* _Try it_: A single number is required: the count of lines in the records below that contain the word "checkbox".

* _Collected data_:
*** Begin section ***

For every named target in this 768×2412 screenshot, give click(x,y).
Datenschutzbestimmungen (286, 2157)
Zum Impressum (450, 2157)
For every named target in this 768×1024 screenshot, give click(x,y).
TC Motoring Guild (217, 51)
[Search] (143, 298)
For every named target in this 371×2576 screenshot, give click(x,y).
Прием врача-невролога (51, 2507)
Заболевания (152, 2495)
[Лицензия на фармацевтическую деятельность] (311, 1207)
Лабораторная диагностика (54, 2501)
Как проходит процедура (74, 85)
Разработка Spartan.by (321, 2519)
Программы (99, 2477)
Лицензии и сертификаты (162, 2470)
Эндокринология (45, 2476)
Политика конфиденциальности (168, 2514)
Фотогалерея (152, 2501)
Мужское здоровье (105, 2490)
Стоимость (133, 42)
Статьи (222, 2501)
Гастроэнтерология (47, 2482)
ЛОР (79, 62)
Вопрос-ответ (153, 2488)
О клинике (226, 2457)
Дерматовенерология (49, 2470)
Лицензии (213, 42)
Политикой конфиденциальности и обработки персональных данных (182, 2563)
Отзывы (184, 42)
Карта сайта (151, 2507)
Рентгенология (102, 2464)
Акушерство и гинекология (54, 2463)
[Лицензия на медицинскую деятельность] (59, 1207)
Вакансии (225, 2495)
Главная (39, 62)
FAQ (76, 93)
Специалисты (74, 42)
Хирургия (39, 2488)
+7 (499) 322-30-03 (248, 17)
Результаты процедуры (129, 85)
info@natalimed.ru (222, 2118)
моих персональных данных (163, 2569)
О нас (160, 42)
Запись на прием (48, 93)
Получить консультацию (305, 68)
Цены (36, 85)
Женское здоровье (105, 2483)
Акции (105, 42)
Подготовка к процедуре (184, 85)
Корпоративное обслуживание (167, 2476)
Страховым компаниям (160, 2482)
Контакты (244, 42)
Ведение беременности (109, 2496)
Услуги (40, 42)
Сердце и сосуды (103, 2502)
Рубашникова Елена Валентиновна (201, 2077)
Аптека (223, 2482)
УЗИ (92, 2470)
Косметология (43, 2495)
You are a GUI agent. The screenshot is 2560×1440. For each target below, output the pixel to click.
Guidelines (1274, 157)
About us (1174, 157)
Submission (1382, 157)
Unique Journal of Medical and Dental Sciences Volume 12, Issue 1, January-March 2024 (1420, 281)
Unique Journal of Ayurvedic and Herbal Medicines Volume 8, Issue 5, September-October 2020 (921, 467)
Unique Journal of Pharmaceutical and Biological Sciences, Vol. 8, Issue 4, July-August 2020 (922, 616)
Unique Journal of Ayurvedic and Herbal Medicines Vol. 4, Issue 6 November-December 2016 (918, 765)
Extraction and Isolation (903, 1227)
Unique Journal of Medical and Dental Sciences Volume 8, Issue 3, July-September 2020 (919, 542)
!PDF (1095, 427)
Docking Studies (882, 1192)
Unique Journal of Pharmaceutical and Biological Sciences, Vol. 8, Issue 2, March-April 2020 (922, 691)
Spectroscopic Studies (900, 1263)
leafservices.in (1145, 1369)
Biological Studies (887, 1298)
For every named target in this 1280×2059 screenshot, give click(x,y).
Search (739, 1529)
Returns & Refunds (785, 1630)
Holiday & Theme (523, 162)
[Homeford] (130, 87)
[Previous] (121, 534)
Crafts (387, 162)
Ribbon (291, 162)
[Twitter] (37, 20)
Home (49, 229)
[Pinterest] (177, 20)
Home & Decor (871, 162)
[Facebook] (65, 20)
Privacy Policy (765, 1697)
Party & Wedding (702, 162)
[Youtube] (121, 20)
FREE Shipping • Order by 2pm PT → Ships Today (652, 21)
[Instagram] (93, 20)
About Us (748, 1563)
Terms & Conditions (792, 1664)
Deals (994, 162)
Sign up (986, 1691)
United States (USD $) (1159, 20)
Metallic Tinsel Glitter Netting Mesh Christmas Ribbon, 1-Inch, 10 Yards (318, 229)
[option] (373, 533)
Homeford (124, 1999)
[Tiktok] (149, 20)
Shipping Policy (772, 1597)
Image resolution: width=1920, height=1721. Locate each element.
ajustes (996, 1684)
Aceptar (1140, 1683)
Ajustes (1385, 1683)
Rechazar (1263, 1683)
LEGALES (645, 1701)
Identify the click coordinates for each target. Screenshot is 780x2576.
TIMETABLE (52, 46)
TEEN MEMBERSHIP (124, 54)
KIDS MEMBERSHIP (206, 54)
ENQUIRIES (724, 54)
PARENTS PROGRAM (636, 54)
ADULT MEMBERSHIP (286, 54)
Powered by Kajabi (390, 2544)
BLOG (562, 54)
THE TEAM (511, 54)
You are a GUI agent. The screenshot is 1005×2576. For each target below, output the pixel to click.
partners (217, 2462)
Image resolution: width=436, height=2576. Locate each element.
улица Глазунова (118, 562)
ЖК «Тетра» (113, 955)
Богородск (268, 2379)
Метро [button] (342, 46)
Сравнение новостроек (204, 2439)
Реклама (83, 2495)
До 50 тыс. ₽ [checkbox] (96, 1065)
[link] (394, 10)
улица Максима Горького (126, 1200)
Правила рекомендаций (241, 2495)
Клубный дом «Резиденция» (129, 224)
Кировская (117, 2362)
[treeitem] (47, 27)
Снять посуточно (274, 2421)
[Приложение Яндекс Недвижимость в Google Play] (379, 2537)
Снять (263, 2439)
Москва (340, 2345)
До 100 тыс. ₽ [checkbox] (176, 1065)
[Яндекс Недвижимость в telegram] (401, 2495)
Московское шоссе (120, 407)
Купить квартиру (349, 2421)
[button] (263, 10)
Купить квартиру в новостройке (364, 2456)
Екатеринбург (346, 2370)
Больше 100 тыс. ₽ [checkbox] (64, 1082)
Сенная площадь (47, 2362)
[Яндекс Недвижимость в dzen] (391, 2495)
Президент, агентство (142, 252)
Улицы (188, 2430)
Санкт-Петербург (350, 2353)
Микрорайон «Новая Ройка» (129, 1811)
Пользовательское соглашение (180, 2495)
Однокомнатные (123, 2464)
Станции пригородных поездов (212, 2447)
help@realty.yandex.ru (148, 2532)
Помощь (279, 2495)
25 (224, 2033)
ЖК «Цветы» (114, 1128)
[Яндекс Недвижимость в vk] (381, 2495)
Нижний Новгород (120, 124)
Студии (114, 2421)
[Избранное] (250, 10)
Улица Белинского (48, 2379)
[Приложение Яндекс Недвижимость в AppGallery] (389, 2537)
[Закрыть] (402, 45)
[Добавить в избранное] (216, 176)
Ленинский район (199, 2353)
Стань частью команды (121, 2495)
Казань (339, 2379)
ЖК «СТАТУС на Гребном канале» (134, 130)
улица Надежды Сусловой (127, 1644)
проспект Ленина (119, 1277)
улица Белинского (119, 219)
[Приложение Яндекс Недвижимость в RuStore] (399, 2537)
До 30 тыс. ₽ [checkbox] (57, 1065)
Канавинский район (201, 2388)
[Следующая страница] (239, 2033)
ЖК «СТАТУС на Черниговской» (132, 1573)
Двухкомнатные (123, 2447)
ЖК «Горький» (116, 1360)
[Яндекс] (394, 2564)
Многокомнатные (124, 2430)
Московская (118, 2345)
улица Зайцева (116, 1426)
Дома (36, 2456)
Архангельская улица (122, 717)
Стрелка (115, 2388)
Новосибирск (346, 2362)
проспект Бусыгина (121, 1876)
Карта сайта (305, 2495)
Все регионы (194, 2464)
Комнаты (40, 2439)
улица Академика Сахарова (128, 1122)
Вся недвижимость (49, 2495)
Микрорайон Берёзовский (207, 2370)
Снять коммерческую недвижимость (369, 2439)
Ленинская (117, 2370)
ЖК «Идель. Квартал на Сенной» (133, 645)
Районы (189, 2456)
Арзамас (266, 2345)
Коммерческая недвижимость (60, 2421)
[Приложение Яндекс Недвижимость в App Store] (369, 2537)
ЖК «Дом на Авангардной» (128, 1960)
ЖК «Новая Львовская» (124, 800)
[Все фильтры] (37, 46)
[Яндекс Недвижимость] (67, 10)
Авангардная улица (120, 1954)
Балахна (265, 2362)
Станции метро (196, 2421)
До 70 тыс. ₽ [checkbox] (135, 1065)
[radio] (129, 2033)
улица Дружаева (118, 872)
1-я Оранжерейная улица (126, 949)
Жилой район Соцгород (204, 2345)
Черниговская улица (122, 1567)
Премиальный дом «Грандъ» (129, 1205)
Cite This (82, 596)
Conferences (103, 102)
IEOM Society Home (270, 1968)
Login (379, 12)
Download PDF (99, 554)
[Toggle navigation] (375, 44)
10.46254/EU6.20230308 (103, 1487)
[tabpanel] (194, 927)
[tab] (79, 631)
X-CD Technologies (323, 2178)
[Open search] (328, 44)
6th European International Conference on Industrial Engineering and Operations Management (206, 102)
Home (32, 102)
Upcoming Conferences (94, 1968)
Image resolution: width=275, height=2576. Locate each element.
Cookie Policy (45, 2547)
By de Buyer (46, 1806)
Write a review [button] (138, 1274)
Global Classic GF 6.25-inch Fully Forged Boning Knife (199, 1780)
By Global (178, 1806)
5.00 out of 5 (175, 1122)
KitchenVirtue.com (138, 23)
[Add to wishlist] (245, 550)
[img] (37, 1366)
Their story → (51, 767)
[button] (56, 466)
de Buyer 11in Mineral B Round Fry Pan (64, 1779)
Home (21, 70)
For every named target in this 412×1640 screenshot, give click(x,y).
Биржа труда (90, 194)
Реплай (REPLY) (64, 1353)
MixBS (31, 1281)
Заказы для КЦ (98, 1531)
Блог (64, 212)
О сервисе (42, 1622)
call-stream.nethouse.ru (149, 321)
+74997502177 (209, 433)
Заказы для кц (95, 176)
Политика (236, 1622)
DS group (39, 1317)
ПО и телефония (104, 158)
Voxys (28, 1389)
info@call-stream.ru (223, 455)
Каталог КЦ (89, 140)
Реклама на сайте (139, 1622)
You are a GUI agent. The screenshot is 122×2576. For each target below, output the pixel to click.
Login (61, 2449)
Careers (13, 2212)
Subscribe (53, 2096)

*** End section ***

* _Answer section_: 5